*** Opening of Data for this task ***

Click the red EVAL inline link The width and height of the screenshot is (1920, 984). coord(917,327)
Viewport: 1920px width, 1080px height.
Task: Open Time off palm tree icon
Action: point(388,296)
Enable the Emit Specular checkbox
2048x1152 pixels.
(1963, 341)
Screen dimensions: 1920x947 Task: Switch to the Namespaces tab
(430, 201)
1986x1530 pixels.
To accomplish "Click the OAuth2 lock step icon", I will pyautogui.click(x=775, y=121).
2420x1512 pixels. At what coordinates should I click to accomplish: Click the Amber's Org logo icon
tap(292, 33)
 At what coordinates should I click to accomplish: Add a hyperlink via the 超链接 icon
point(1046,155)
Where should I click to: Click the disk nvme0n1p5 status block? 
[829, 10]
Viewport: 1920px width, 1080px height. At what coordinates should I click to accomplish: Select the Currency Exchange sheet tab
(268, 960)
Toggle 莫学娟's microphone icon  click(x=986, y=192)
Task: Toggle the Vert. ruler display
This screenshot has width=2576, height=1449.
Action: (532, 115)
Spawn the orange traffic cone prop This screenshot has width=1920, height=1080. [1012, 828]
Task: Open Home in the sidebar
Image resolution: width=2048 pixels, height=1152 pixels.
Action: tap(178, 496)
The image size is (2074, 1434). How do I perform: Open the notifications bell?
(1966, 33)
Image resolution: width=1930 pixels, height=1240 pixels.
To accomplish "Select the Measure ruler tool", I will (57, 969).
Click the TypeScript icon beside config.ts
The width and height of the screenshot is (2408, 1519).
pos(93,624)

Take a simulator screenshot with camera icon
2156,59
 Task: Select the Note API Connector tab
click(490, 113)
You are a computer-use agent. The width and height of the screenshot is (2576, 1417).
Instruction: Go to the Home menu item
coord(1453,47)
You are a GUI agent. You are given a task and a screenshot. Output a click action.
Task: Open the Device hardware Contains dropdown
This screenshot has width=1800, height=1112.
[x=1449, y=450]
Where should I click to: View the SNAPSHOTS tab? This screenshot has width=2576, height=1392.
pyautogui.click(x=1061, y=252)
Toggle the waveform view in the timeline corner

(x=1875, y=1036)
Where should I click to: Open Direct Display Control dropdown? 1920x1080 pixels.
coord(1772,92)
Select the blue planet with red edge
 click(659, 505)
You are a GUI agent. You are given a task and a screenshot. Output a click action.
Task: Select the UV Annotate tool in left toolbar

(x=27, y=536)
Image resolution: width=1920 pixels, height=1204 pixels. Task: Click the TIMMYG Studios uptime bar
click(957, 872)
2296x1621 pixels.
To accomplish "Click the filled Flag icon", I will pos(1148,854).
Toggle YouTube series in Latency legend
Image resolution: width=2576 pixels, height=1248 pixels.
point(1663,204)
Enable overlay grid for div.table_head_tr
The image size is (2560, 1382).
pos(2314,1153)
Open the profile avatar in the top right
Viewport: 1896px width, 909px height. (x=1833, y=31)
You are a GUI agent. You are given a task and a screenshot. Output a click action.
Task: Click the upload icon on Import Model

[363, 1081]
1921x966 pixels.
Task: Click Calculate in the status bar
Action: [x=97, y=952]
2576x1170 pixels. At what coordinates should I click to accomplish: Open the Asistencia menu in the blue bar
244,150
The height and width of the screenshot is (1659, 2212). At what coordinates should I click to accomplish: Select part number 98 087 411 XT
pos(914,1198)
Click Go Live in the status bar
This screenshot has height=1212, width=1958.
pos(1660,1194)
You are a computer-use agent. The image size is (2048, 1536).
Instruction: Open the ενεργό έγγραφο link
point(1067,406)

*** Close of Data for this task ***

Lines from the entries that contain the string "computer" are what must be copied.

**Result of this exercise:**
You are a computer-use agent. The width and height of the screenshot is (2576, 1417).
You are a computer-use agent. The image size is (2048, 1536).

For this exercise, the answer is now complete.